The work of Nisbett, Peng, Choi, and Norenzayan (2001) on culture and systems of thought has drawn much attention of psychologists. The authors presented a strong and provocative view of cultural influence on human cognition. According to Nisbett et al. culture can influence not only our belief systems, languages, and social cognitive systems but also how we perceive and think, which are very basic cognitive processes. Their paper reviewed studies showing how culture penetrated almost every aspect of our cognitive processing, such as focus of attention, cognitive control, knowledge acquisition, attribution, prediction and “postdiction” (ad hoc explanation), reasoning, cognitive styles, categorization, judgment, and problem solving.
Is the influence of culture on cognition as pervasive as Nisbett et al. suggested? In this chapter, we examine the extent of cultural influence on human thinking by focusing on two types of thinking: deductive reasoning and creativity, which are both fundamental human abilities but commonly considered involving different cognitive processes.
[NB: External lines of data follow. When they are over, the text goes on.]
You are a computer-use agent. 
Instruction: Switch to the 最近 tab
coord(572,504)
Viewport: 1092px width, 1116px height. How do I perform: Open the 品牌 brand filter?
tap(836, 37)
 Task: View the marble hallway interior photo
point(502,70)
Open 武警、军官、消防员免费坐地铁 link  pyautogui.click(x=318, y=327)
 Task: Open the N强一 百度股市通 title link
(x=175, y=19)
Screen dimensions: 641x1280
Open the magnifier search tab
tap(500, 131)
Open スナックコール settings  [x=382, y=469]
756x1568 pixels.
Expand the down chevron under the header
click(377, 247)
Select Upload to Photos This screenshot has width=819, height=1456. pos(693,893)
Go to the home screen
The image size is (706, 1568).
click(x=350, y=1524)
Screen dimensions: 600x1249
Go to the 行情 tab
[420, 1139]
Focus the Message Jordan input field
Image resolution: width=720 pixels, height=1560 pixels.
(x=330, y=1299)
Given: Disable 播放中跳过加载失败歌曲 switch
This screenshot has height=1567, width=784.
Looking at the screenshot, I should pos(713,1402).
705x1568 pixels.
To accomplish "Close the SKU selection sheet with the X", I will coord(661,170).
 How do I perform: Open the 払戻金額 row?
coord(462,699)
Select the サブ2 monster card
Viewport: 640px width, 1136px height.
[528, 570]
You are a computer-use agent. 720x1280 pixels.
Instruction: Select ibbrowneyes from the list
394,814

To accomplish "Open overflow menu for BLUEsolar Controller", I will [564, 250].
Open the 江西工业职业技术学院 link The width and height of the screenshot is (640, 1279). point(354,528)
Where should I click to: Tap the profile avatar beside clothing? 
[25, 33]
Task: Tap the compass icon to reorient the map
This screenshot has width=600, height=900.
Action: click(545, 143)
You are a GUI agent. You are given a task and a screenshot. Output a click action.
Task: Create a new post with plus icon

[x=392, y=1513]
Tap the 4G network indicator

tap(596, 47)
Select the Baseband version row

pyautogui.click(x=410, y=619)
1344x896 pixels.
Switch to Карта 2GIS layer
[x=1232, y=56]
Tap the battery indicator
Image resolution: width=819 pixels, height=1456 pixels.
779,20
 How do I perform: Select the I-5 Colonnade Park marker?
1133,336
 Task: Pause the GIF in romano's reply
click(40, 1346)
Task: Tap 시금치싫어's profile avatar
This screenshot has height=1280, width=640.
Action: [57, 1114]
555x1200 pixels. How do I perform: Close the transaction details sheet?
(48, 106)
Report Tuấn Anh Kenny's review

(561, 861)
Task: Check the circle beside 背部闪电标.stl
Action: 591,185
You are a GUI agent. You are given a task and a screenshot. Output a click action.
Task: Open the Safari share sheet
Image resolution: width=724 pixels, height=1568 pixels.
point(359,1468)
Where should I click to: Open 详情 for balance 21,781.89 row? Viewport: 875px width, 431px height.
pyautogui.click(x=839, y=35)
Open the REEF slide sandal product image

To many psychologists, deductive reasoning and creativity are like two antitheses, representing two modes of thinking (e.g., de Bono, 1991; Johnson-Laird, 1987, 1993; Lavric, Forstmeier, & Rippon; 2001; Runco, 2002; Sternberg & O'Hara, 1999). Johnson-Laird, for example, once stated that the cognitive process of human creativity was beyond a scientific explanation and certainly different from that of logical reasoning (1987). De Bono (1991), who invented the terms vertical and lateral thinking, roughly paralleling the contrast between analytical and creative thinking, made clear distinctions between these two modes of thinking.